> Exercise aim: Return the material below exactly, but only from the line with "Task: Open the Admin account dropdown" through the line with "Task: Toggle fold end marker at line 463", and without its pictures.

══════════

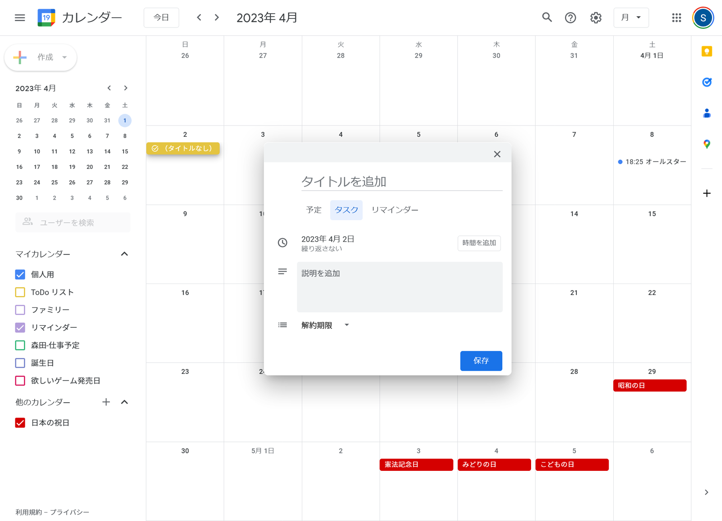Open the Google apps grid icon

pos(676,18)

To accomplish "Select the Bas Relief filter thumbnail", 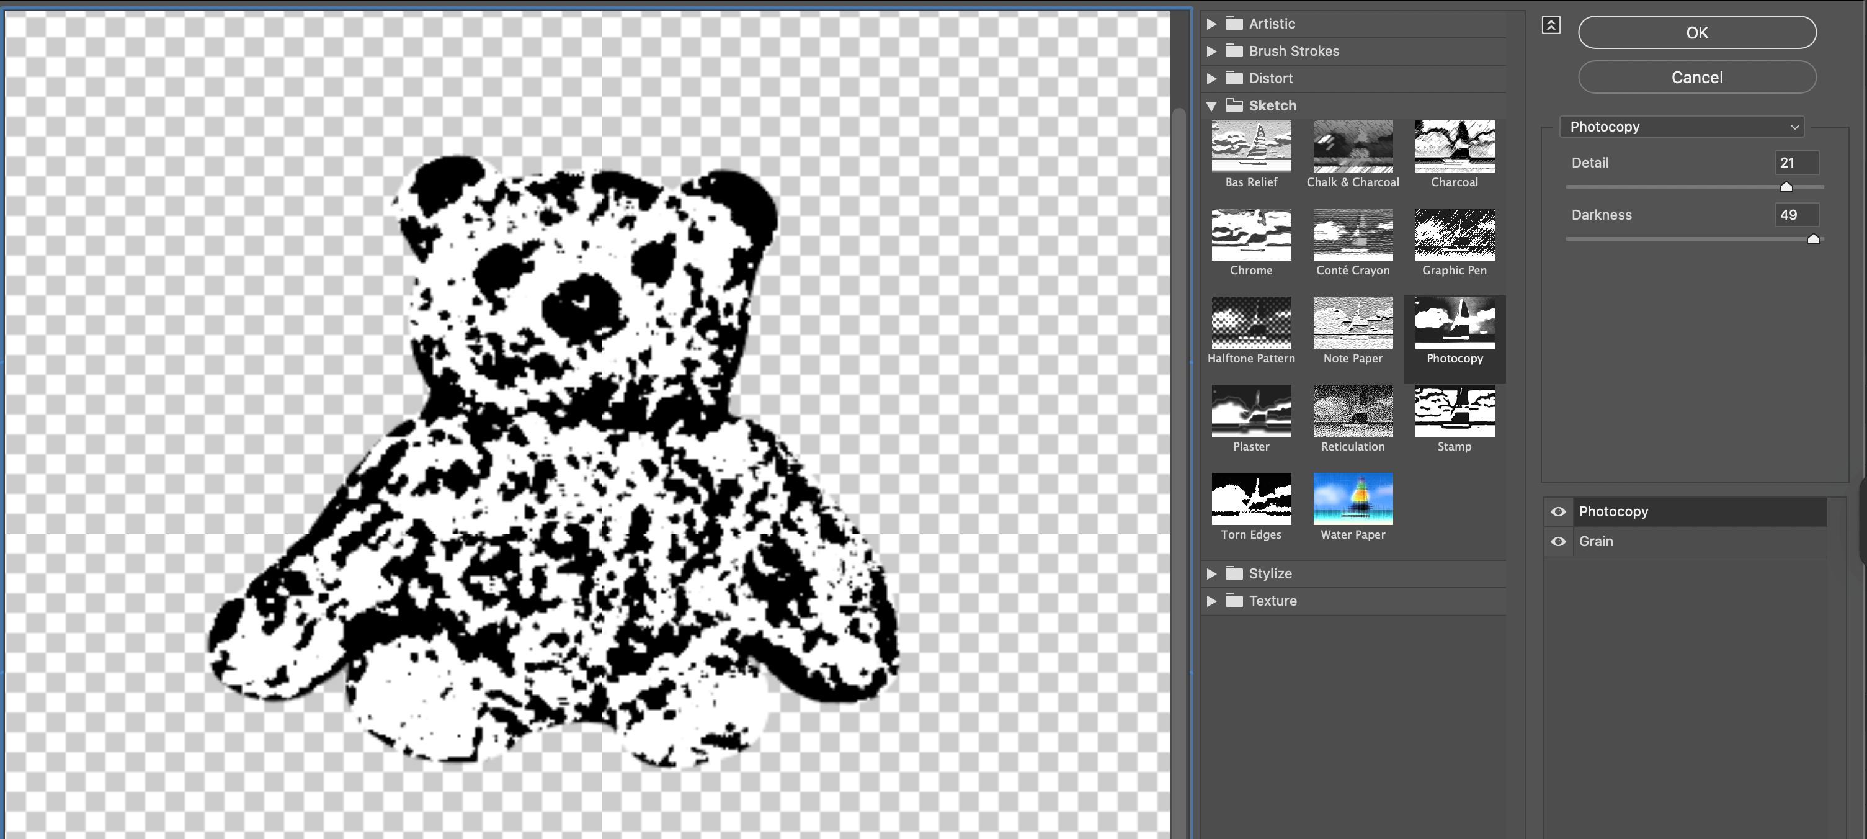I will click(1251, 146).
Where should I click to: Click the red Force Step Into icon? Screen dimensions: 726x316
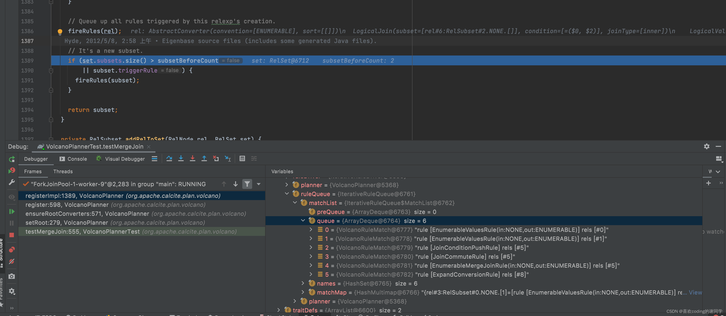[192, 159]
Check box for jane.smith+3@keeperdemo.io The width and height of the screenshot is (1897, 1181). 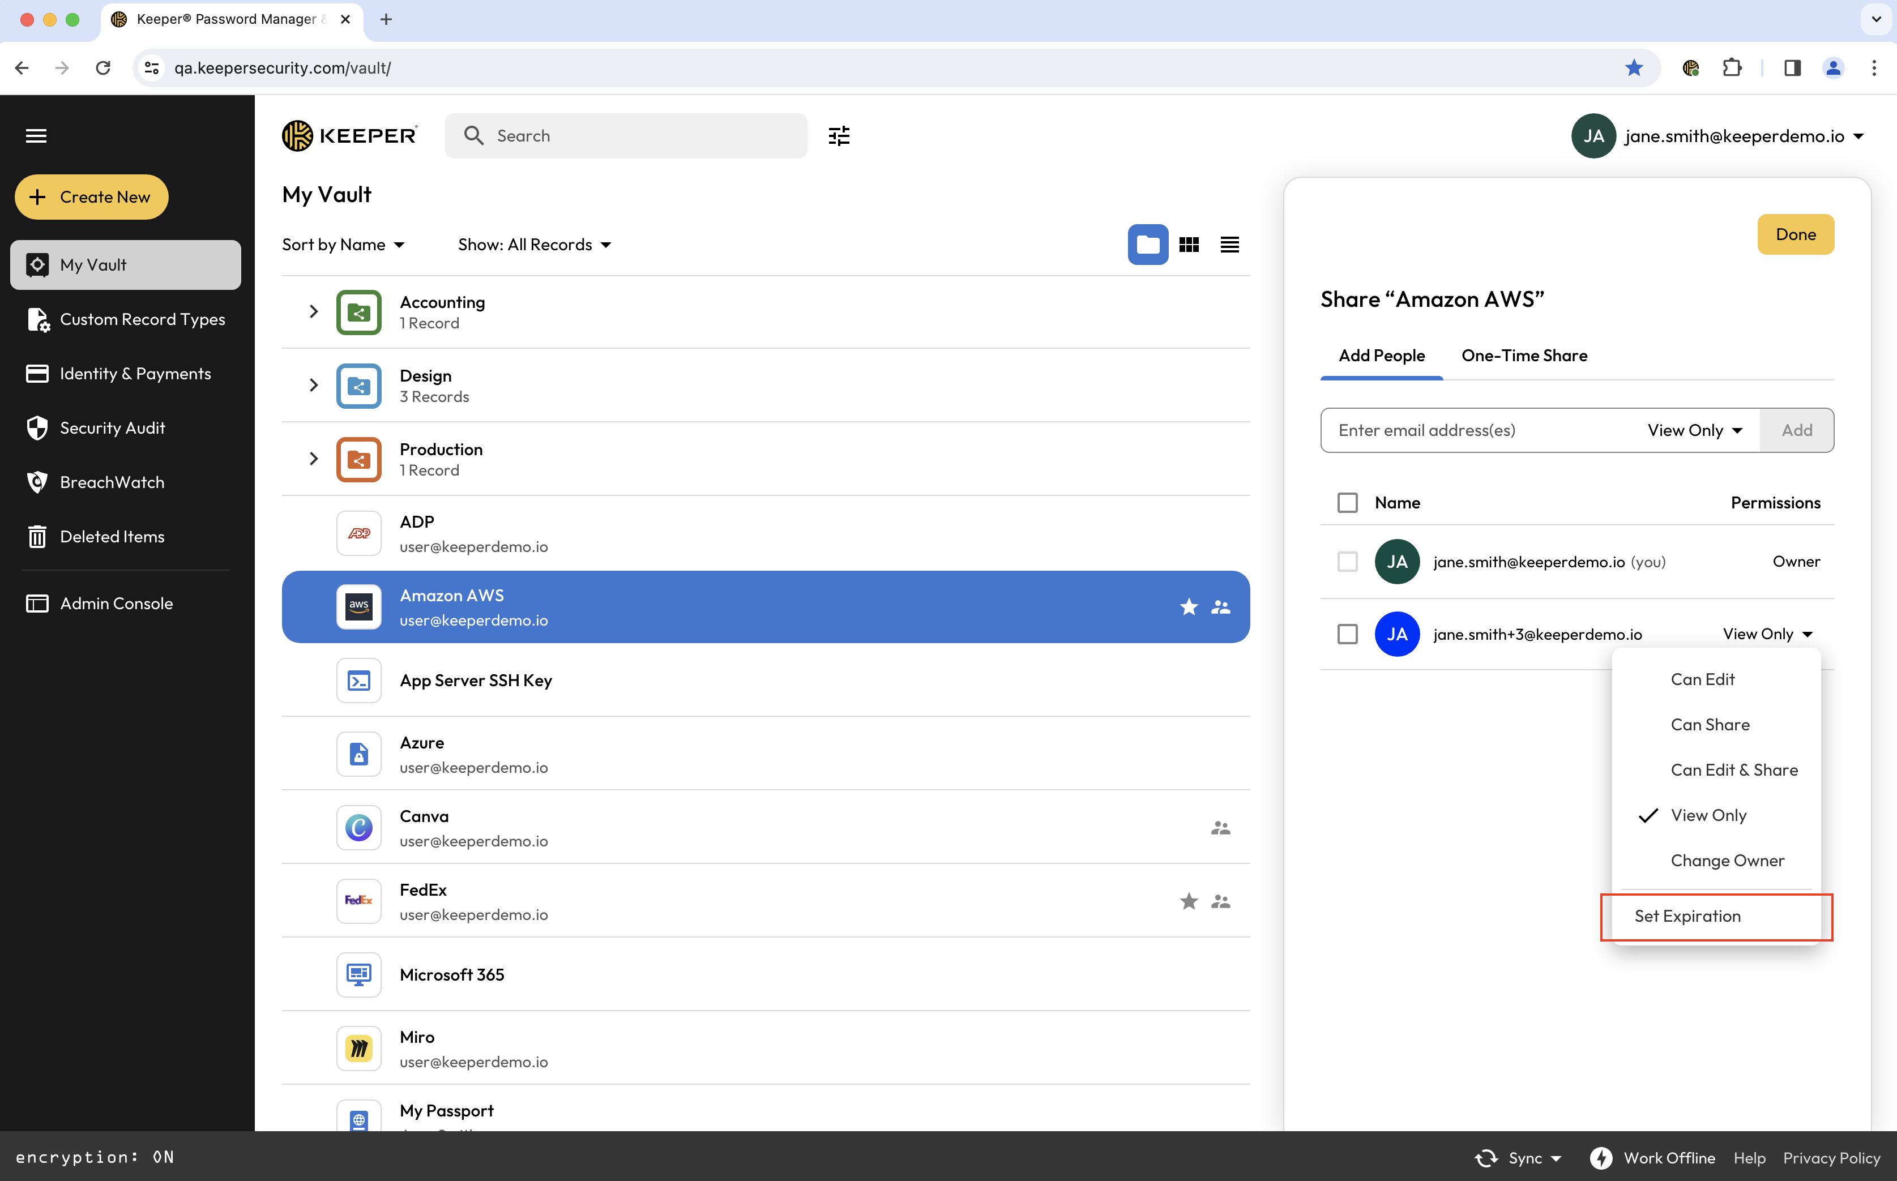1347,634
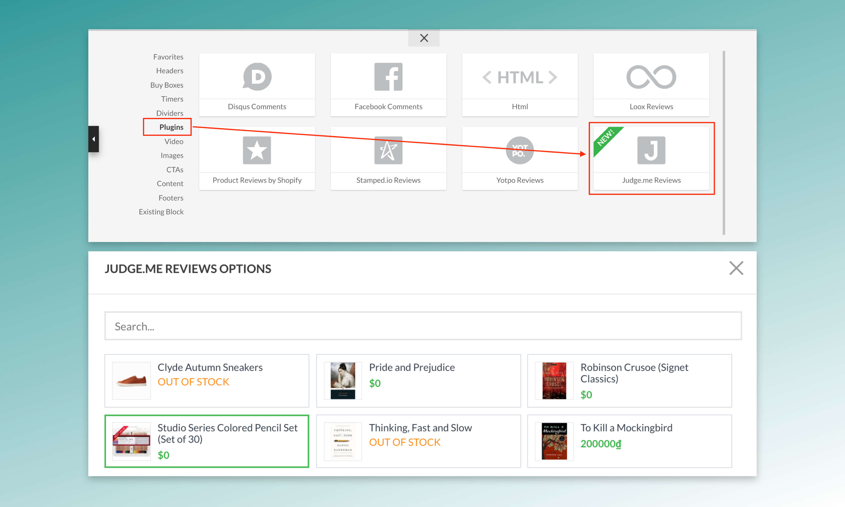Choose the Facebook Comments plugin icon

(x=388, y=77)
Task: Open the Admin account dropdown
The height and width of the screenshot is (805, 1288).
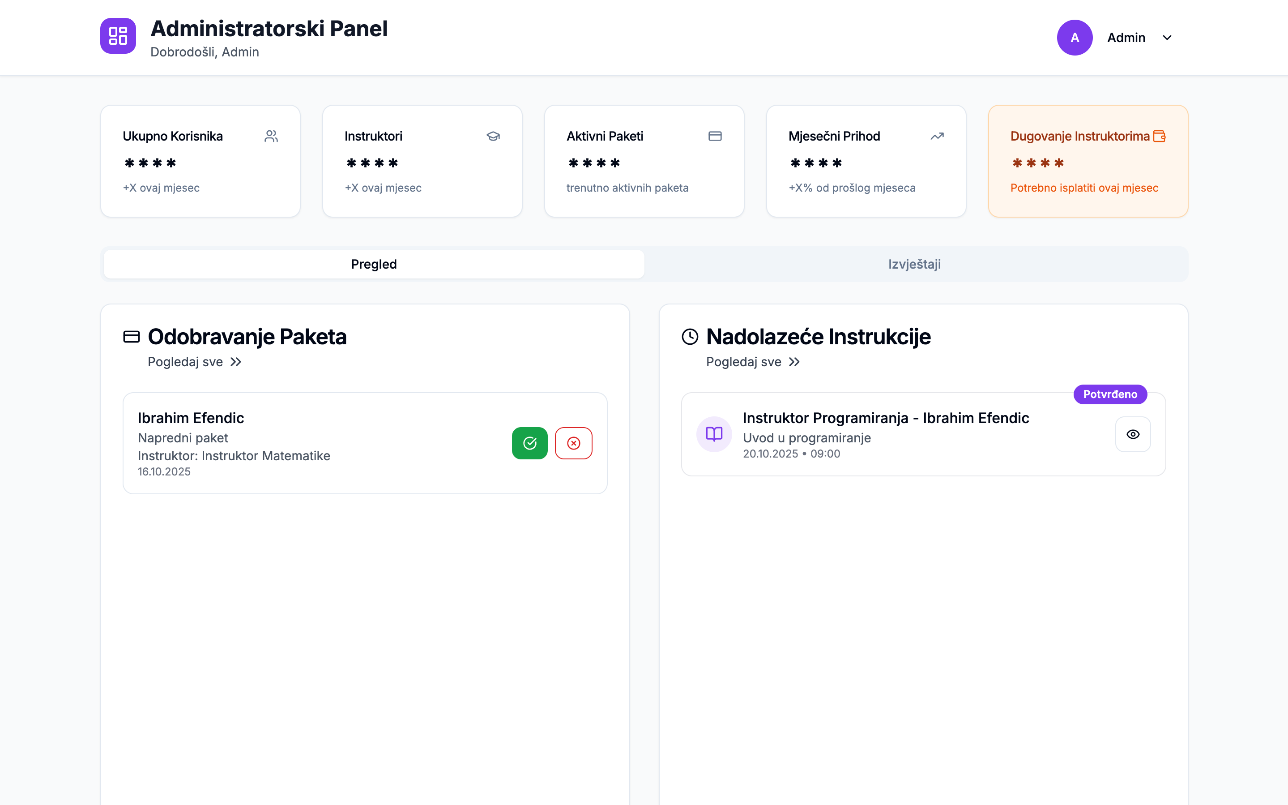Action: [x=1168, y=37]
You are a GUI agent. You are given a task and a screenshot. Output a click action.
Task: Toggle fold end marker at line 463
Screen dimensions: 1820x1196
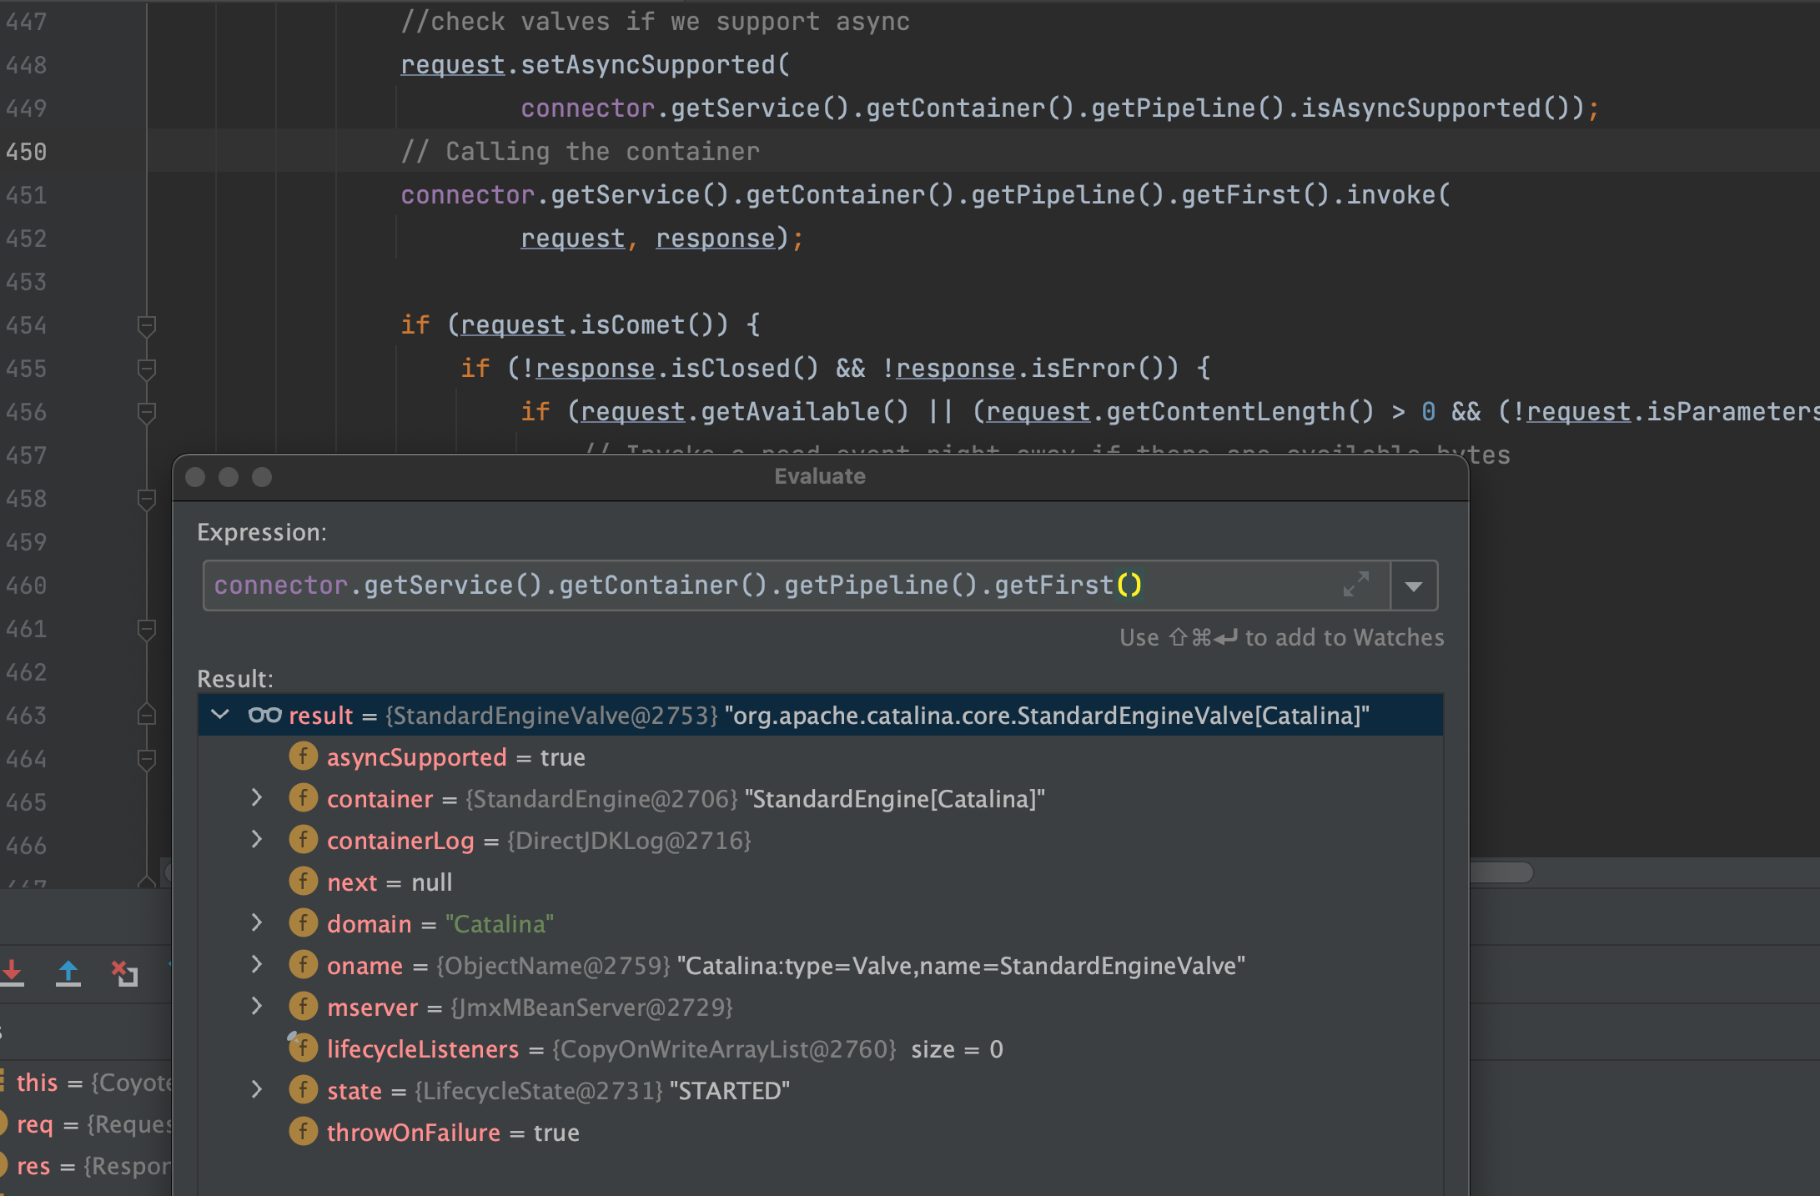[x=147, y=716]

══════════

> Task response:
Task: Open the Admin account dropdown
The height and width of the screenshot is (805, 1288).
Action: [x=1168, y=37]
You are a GUI agent. You are given a task and a screenshot. Output a click action.
Task: Toggle fold end marker at line 463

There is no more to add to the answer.